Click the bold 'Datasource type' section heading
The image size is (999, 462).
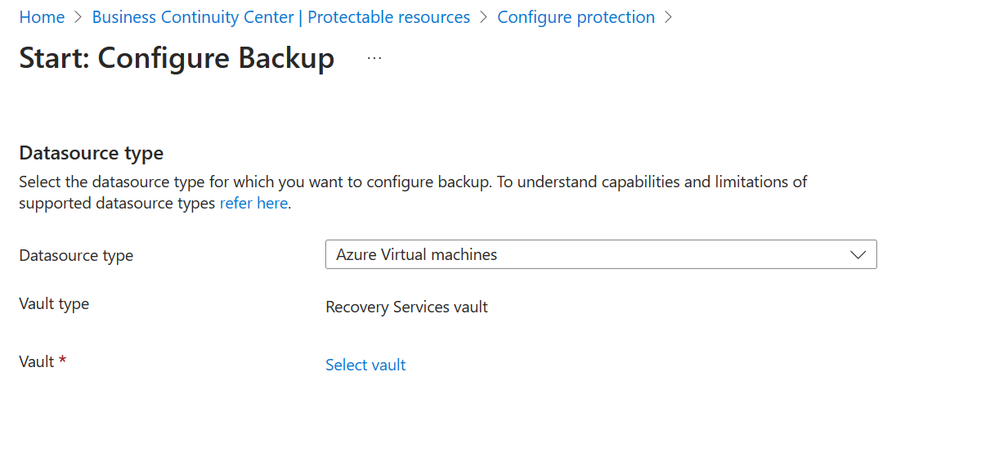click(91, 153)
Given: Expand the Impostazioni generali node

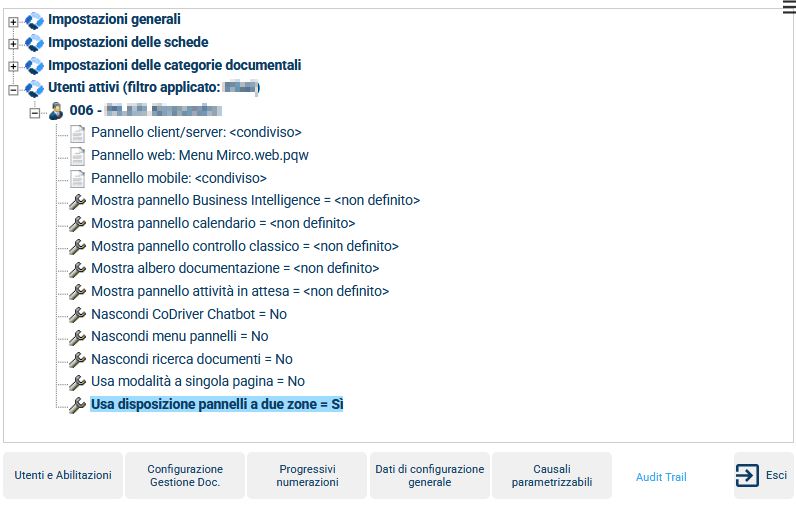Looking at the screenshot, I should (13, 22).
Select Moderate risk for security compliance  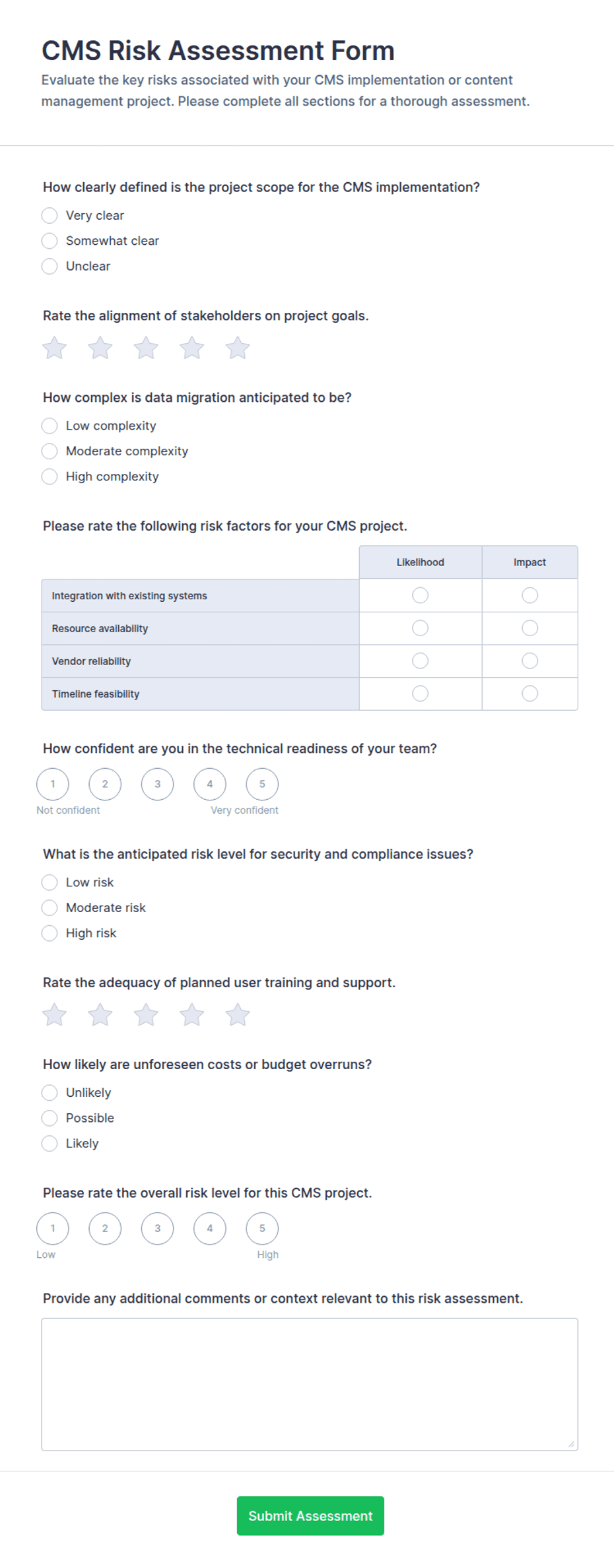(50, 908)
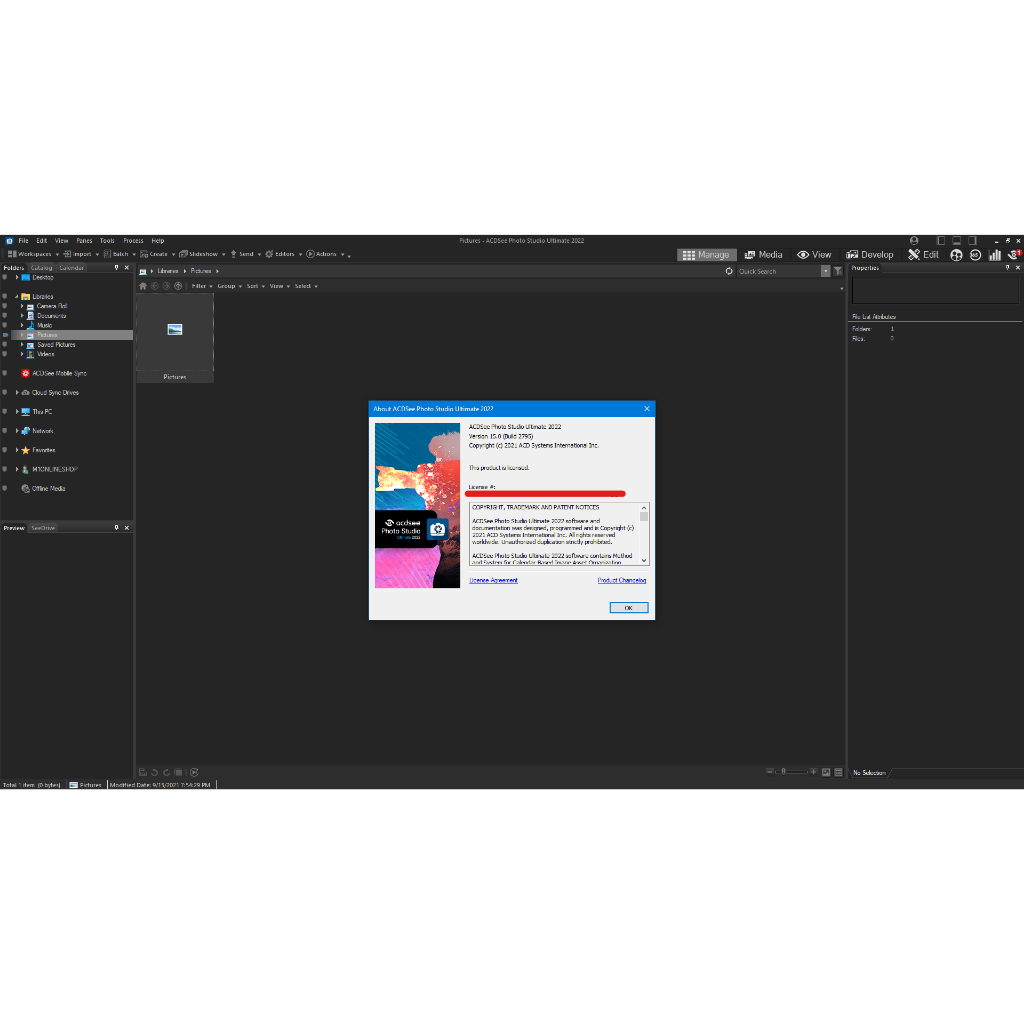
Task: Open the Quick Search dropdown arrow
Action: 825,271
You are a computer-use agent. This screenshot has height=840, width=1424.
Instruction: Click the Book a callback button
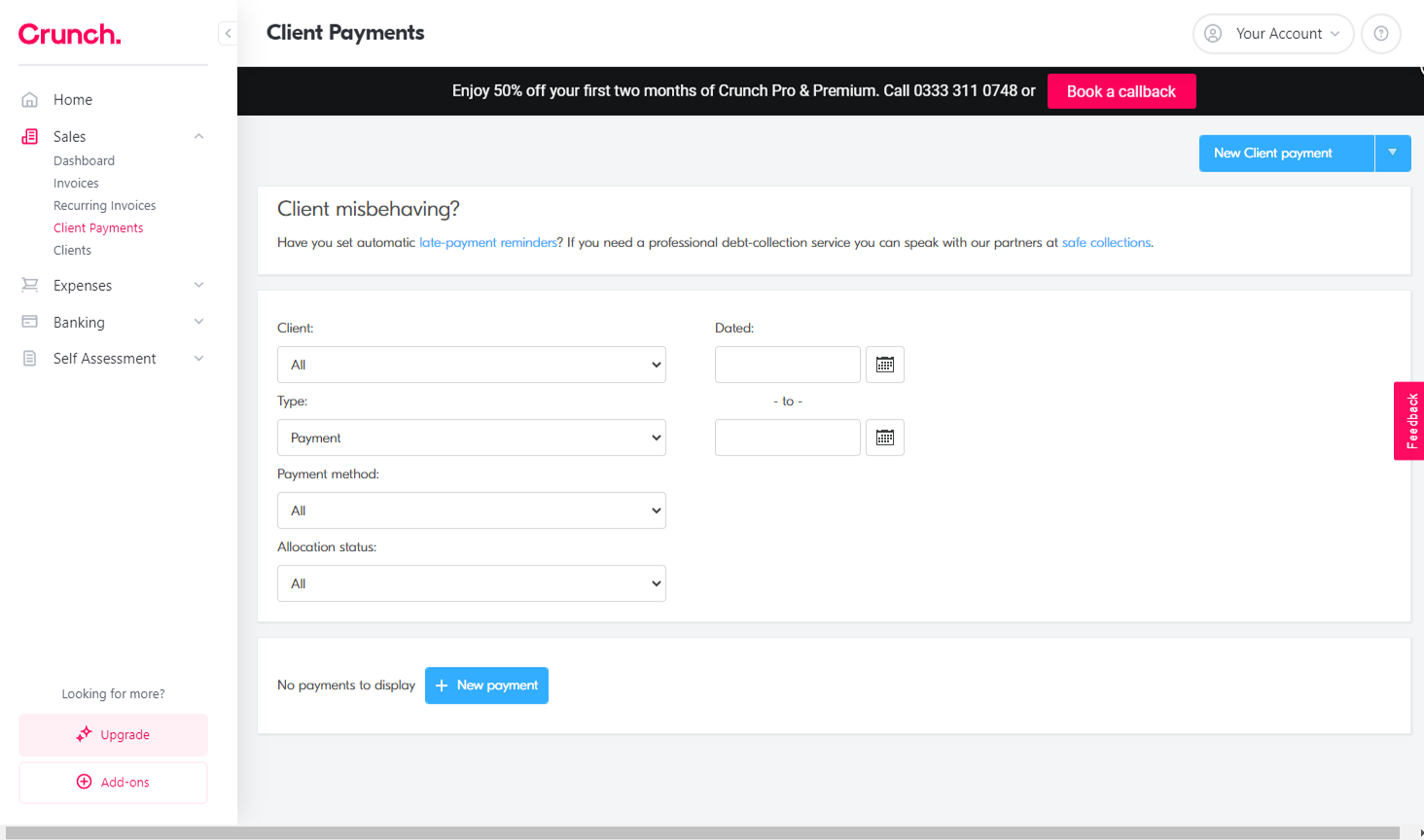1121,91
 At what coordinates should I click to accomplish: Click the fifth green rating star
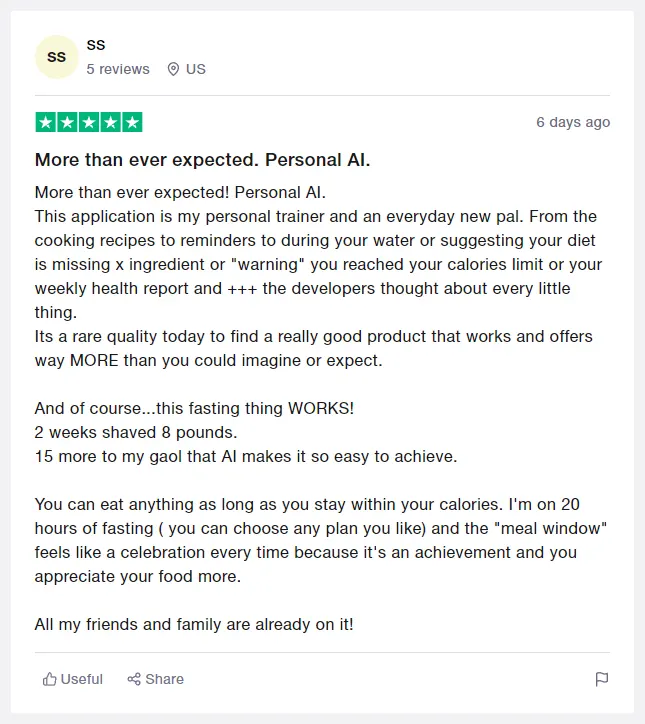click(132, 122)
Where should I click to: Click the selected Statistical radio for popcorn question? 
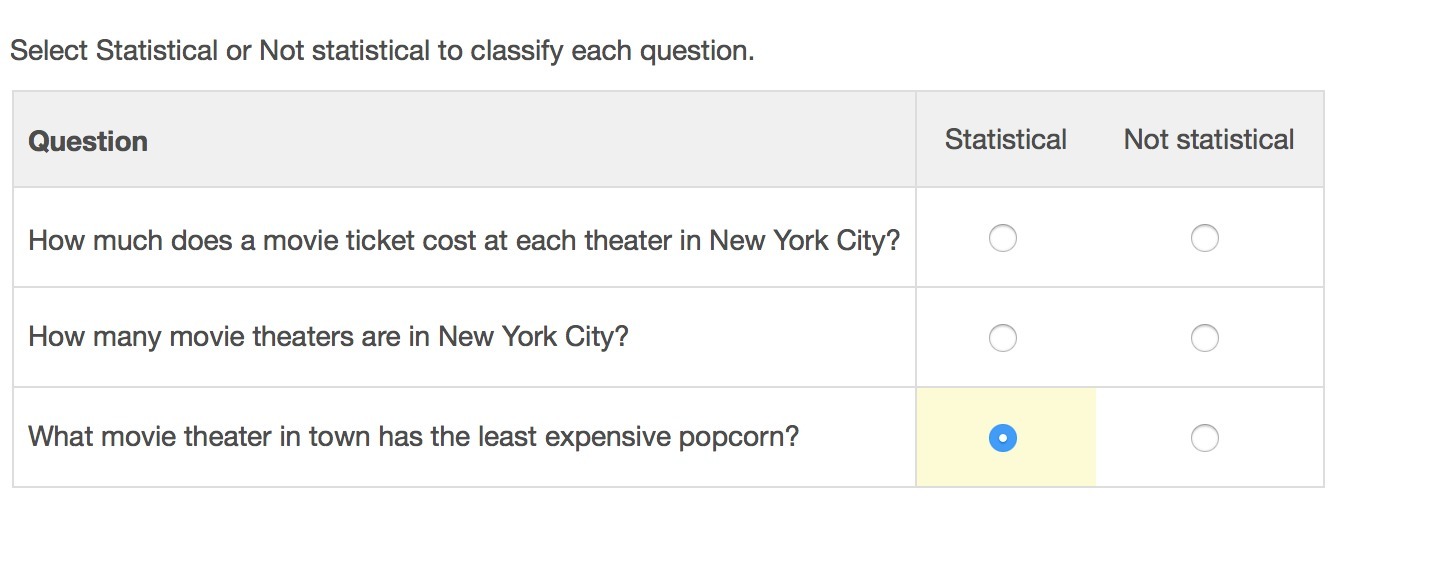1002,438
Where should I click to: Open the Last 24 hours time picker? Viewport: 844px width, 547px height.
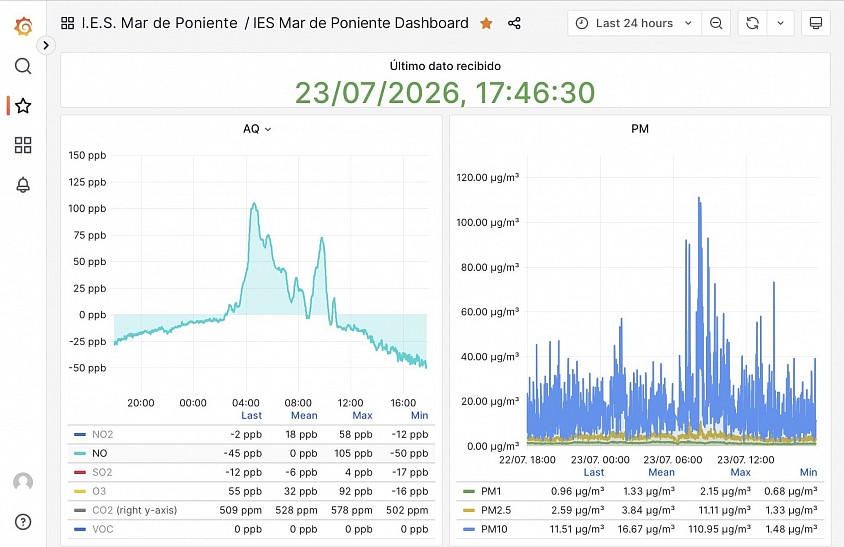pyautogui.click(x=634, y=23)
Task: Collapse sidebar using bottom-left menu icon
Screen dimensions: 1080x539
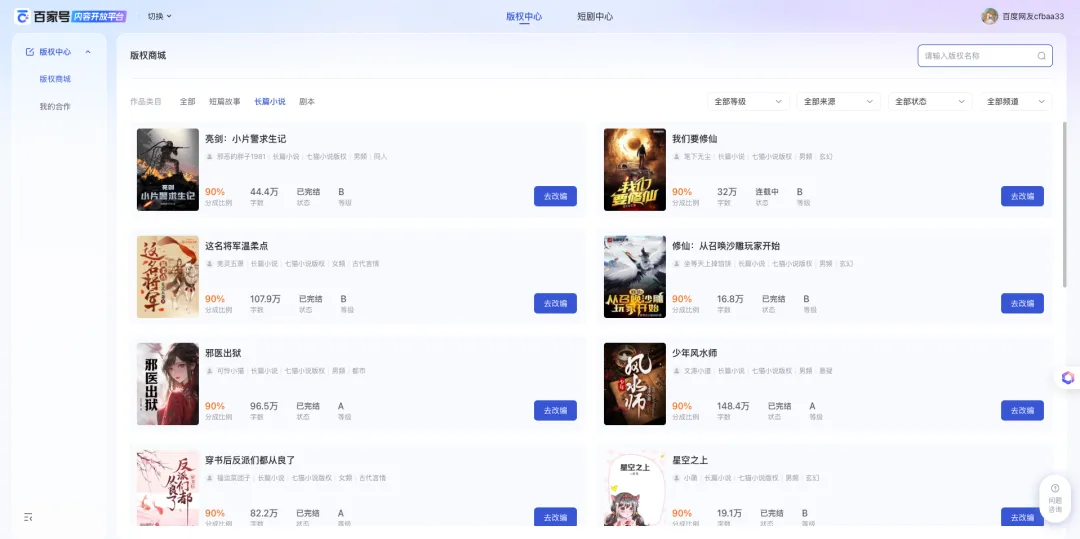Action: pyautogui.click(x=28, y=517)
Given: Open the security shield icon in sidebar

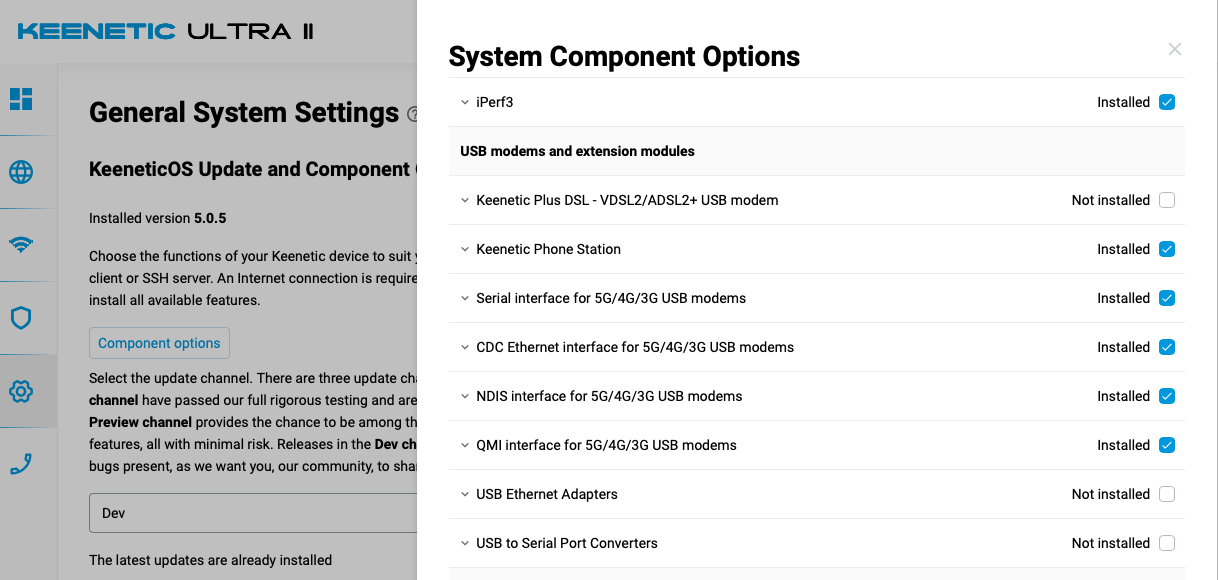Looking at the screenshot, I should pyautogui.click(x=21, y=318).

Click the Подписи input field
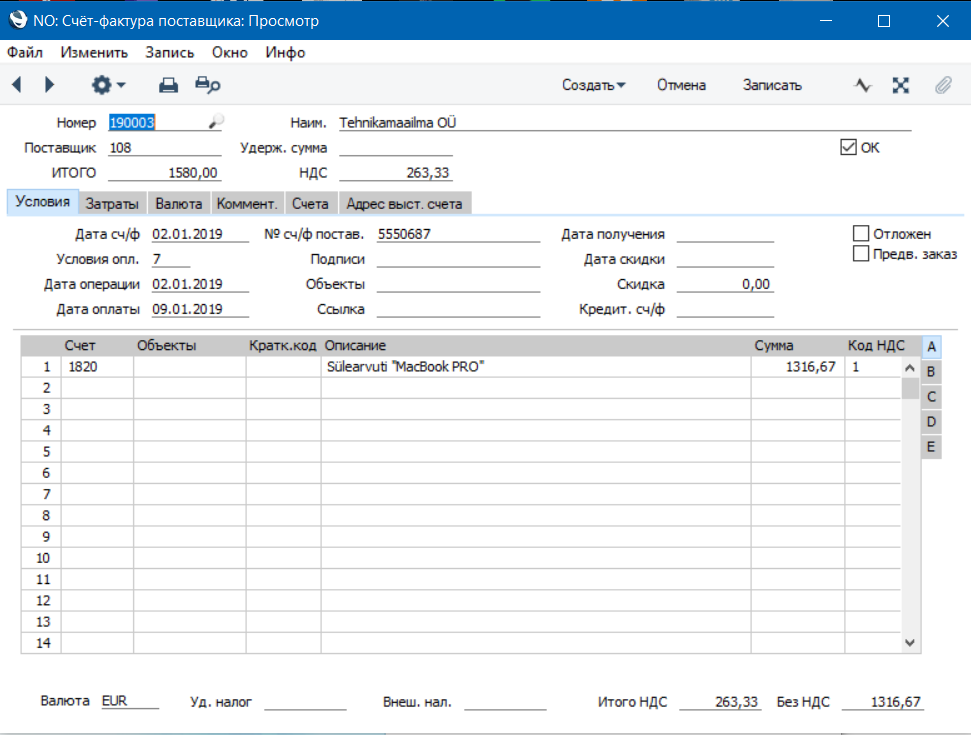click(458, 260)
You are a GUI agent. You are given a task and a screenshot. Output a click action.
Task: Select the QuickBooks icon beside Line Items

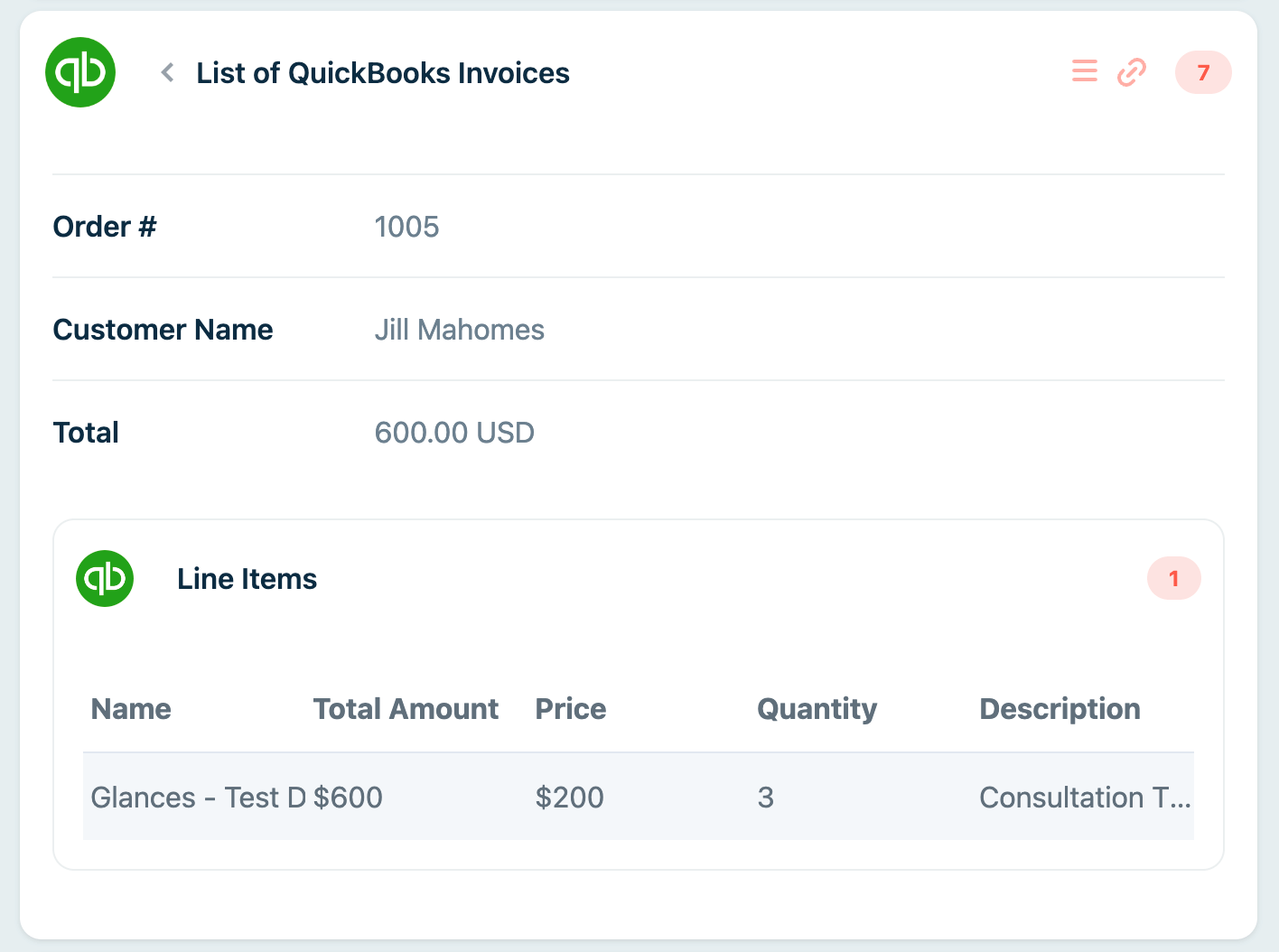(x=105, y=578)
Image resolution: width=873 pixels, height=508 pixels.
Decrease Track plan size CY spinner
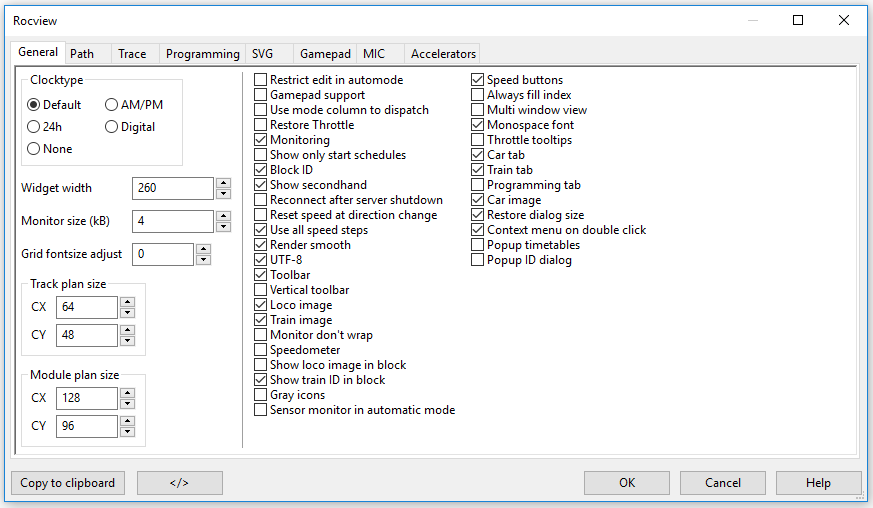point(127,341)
—————
What to do: Where a line contains "Click the Подписи input field", begin there and set down exactly each line through the end of the data above, omitting any pictures.

Your solution:
Click the Подписи input field
click(458, 260)
You are a GUI agent. You are given a task and a screenshot. Output a click action.
Task: Select the QuickBooks icon beside Line Items

(x=105, y=578)
Image resolution: width=873 pixels, height=508 pixels.
Decrease Track plan size CY spinner
point(127,341)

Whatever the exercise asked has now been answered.